Énoncé A —
Répondez d'après le passage sur les graines :
(i) À quelles semences les épreuves de germination peuvent-elles surtout convenir ?
(ii) Que deviennent les plantes potagères laissées sans soin ?
(iii) Quelle couleur ont les semences des variétés de navets ?
Énoncé B — Relevez dans le passage sur les graines tout ce à quoi les plantes potagères sont dites dues.

Passage présenté —
Mais il n’est pas toujours aisé de faire subir aux graines de pareilles épreuves, avec l’attention nécessaire : d’ailleurs elles ne peuvent guères convenir qu’aux semences qui germent facilement, comme celles des crucifères ; et encore ces épreuves sont-elles sujettes à erreur, car une semence germera vigoureusement en apparence, et ne donnera ensuite que des produits médiocres. Il vaut mieux, quand on le peut, s’en tenir aux graines qu’on a cultivées et récoltées sur son propre fonds, conservées conformément aux bons principes ; on est plus certain de la qualité et de l’âge de celles qu’on sème.

La forme, la couleur, le volume et la pesanteur sont tellement variés dans les graines, qu’il est difficile de saisir tous les caractères qui constituent leur perfection, pour déterminer le choix de toutes les espèces ; il faudroit s’arrêter sur chacune d’elles en particulier, et ce travail, malgré toute l’étendue qu’on pourroit lui donner, seroit encore très imparfait. Voici des indications générales, d’après lesquelles il est permis de prononcer sur la qualité de quelques unes des graines qui sont les plus usitées.

Graines potagères. Les plantes potagères dues aux travaux du jardinier, aux engrais, à la qualité du sol, au hasard, à des alliances végétales bien assorties, à l’action diminuée ou augmentée de l’eau, de l’air et de la lumière, demandent toujours à être cultivées avec le même soin, parce que, délaissées, elles retournent bientôt à l’état sauvage.

La plupart de celles qu’on sème pour leurs produits en racines, ne grènent pas dès la première année de leur végétation ; les semences de toutes les variétés de navets se ressemblent à peu près entre elles ; elles sont d’un brun foncé, vif, bien lisses à leur surface : jetées sur les charbons ardens, elles doivent pétiller et s’enflammer aisément ; ce double effet diminue à mesure qu’elles s’éloignent de leur récolte.

Entrées fournies —
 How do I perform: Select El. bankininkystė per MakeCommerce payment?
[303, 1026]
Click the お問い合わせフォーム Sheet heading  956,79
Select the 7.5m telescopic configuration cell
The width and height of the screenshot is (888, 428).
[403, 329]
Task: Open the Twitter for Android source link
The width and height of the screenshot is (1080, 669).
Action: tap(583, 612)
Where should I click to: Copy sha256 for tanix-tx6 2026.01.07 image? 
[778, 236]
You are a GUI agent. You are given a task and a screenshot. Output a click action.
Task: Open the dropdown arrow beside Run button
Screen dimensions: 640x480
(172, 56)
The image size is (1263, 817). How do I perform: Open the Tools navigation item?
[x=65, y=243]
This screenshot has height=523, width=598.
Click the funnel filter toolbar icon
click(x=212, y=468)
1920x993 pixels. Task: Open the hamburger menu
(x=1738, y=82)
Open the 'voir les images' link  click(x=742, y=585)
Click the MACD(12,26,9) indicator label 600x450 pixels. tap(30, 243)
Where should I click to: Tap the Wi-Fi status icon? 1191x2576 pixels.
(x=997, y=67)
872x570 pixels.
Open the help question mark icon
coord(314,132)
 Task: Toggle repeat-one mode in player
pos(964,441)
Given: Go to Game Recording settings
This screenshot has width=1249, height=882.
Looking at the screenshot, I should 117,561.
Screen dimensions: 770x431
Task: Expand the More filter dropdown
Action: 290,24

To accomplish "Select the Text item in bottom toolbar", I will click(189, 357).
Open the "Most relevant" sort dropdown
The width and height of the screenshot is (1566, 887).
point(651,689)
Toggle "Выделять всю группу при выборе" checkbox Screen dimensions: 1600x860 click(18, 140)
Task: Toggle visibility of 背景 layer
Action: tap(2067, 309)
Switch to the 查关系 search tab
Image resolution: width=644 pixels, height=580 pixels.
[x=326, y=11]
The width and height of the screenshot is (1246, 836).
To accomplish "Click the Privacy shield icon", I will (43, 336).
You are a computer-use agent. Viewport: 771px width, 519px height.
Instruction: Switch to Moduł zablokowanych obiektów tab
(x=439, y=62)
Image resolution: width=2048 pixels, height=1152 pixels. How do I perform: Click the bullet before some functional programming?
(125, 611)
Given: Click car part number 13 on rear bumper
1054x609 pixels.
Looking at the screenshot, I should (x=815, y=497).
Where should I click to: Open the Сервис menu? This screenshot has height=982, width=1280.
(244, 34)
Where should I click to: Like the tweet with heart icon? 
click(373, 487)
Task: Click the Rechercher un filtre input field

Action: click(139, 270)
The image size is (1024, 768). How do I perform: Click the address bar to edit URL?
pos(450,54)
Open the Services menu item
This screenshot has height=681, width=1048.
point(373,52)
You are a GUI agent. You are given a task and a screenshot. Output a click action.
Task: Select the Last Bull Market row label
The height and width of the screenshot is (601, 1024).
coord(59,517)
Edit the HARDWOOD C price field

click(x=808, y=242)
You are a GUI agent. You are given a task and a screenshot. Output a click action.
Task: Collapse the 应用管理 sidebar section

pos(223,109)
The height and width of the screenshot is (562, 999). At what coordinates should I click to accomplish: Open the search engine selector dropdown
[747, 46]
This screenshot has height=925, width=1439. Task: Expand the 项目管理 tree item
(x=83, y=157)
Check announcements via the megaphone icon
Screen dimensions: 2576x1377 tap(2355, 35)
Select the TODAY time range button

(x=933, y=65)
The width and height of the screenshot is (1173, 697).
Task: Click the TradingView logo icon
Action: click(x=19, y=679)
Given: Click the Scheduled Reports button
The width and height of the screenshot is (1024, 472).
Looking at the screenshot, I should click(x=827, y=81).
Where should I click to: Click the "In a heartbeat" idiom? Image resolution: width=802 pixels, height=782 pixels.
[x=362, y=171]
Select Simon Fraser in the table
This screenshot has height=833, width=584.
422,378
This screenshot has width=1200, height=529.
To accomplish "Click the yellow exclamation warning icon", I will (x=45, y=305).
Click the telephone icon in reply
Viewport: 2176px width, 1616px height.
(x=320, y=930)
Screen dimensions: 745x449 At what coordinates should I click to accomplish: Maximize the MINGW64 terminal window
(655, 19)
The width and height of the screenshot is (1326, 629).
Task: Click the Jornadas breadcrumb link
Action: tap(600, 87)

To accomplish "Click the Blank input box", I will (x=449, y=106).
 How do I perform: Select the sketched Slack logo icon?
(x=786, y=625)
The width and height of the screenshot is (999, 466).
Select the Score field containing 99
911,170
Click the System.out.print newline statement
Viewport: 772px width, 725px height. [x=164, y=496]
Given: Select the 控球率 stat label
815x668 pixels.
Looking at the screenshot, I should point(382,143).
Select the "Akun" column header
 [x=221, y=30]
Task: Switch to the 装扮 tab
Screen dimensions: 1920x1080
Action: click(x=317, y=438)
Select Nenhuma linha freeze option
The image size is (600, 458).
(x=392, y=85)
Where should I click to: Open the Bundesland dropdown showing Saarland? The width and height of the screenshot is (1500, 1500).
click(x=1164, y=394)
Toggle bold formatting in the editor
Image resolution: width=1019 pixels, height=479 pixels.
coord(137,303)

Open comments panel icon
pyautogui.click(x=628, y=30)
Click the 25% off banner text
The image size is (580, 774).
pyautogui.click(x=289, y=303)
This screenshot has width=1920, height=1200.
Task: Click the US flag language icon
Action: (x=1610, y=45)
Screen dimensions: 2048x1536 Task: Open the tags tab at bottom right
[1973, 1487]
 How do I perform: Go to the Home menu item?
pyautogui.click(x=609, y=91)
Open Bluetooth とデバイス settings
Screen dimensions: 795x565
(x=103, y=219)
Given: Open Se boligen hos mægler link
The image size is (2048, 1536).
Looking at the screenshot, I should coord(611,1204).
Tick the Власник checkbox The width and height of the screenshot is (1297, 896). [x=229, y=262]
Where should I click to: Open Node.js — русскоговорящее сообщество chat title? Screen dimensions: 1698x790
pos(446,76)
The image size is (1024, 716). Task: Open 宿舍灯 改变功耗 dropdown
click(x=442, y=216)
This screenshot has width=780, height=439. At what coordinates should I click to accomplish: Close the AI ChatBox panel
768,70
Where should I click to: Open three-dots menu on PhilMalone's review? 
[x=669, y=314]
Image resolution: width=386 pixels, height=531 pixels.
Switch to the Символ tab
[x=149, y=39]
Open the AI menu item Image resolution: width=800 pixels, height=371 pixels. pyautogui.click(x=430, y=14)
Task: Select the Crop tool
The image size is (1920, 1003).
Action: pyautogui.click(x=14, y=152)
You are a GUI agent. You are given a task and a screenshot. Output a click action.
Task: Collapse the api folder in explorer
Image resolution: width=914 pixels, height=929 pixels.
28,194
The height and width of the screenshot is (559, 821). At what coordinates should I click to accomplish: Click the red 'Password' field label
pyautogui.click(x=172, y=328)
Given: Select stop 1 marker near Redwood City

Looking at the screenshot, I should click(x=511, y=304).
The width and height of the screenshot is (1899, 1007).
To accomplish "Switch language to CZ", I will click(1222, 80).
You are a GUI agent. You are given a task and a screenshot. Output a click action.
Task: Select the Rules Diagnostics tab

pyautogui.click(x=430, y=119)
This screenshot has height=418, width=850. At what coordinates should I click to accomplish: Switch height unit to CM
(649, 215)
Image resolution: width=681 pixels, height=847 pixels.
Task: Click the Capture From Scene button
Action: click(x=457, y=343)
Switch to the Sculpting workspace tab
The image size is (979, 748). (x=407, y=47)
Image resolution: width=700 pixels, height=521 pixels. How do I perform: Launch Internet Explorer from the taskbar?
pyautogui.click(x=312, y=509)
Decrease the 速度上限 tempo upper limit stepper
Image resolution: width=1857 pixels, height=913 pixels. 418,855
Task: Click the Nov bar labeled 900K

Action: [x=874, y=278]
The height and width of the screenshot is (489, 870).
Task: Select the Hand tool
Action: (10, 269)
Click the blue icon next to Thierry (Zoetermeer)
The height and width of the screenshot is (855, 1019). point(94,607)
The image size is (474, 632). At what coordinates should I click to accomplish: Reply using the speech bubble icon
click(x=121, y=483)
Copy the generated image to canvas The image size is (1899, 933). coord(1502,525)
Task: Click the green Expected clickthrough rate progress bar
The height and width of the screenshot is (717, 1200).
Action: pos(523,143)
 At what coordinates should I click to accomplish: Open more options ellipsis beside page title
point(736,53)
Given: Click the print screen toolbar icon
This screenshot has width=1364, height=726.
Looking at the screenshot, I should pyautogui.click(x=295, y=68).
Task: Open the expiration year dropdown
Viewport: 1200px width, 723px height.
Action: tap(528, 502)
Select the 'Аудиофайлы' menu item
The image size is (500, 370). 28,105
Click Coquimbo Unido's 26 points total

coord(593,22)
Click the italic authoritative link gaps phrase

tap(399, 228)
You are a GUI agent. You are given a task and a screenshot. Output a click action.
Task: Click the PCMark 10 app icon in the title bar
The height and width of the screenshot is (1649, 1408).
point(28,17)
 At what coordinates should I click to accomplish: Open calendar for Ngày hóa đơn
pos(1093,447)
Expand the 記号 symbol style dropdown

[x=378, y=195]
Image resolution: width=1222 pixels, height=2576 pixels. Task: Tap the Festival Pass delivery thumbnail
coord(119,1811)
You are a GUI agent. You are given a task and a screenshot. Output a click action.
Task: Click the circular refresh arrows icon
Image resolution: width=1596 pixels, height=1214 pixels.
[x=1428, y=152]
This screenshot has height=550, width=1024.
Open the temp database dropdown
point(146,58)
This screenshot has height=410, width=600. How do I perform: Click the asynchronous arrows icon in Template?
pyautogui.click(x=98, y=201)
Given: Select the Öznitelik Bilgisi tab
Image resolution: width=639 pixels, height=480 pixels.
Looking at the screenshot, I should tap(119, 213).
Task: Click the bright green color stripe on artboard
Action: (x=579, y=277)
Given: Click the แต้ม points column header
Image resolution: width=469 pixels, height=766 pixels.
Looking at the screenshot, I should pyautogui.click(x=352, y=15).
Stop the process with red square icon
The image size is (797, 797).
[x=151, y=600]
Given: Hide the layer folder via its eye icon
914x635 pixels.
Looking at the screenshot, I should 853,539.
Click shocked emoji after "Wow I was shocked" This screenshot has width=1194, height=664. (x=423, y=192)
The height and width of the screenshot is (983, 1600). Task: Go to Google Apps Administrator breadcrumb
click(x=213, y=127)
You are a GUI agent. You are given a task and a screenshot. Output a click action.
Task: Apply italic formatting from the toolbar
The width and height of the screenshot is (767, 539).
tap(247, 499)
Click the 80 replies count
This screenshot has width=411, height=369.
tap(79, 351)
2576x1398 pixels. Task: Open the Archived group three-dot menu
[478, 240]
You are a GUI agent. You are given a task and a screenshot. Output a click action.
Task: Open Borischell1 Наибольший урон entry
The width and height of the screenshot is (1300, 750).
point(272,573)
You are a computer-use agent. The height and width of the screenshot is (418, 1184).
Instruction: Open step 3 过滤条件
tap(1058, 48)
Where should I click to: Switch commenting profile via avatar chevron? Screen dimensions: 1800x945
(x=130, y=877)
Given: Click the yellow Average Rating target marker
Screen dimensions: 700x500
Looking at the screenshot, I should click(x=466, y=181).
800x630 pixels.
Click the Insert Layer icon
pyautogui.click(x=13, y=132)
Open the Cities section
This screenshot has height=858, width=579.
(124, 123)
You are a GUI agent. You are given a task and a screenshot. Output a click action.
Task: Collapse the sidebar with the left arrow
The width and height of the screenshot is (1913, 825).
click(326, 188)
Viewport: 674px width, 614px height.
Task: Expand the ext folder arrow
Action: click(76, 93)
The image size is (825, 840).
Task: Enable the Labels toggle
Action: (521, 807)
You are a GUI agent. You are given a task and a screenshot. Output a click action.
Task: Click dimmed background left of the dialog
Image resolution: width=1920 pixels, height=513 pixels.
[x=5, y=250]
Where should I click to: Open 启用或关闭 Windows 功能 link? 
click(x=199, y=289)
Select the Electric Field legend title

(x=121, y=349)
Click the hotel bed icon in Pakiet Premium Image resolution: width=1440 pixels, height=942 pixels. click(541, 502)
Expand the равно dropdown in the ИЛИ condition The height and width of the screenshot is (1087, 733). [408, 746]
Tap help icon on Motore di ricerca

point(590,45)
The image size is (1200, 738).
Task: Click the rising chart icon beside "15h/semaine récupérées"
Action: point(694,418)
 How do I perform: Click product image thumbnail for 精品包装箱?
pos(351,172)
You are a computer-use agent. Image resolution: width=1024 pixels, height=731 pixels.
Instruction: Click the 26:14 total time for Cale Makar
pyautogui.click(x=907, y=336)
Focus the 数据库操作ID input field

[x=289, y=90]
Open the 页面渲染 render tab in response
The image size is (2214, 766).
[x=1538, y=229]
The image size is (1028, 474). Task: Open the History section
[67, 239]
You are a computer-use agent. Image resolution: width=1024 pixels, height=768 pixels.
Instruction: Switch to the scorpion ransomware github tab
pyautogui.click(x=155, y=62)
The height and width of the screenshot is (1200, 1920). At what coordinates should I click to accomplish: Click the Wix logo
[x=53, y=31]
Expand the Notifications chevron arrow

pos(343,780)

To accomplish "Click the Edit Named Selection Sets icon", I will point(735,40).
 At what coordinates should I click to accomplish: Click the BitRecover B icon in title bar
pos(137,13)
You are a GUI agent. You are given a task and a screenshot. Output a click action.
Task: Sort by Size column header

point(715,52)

Réponse A —
(i) Aux semences qui germent facilement, comme celles des crucifères.
(ii) Elles retournent bientôt à l'état sauvage.
(iii) Un brun foncé, vif.

Réponse B —
- les travaux du jardinier
- les engrais
- la qualité du sol
- le hasard
- des alliances végétales bien assorties
- l'action diminuée ou augmentée de l'eau, de l'air et de la lumière